Audit could recoup millions in mistaken Navy telecom payments

Effort will attempt to identify mistakes such as payments on noncompliant contracts or nonoperating circuits, and double billing.

In an attempt to recover what could be hundreds of millions of dollars in erroneous payments, the Navy Department's chief information officer initiated a telecom recovery audit late last year.

It will be performed by Avysion IT Inc. of Middletown, Pa., and officials estimate it could recoup as much as 21 percent of the department's annual telecommunications expenses. While estimates vary, the Navy spends as much as $1 billion a year on telecommunications services within the continental United States.

Auditors will focus on a three-year span and cover all installations used by the Navy and Marine Corps within the continental United States.

The auditors will identify recoverable expenditures resulting from mistakes such as payments on noncompliant contracts or nonoperating circuits, and double billing. They will look at nontactical telecommunications, including local, long distance, data, wireless and calling card services.

The contract, awarded Dec. 26, 2006, is contingency-based, which means that an undisclosed percentage of the money recovered will go toward paying the contractor, said John Lussier, acting CIO for the Navy Department, late last week. Other recovered money will be used to cover the administrative costs incurred by the government during the audit and to prevent similar payment mistakes in the future.

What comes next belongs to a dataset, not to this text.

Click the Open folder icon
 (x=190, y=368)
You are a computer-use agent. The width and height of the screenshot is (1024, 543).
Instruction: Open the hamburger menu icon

After the contractor is paid and administrative costs and corrective actions have been covered, anything gained will revert to the original appropriations account, Lussier said. Funds from the current fiscal year can be used elsewhere within the appropriation, but funds from past years will go back to the Treasury, he said.

A cost recovery audit is a special type authorized under the fiscal 2002 Defense Reauthorization Act. Recovery auditors cannot examine billing until six months have passed, according to the Navy.

In this case, the auditors will be looking over Navy telecom spending going back three years, Lussier said. As auditors discover records that allow the exploration of older spending, they will examine them, "but it becomes a point of diminishing returns," he said.

A Navy CIO-led pilot recovery audit, competed in April 2006 in an attempt to determine whether potential savings were high enough to justify proceeding with a Navy-wide effort, identified a possible 29 percent savings from recovered payments for local telecom services when detailed invoices were available.

Lussier said he would not assume that there is any malicious intent for the improper billings, but "if there is any evidence that there is, it is our duty to inform the [inspector general] immediately."

Navy studies found that private sector organizations were experiencing erroneous billing of anywhere from 15 percent to 30 percent of their telecommunications expenditures, Lussier said.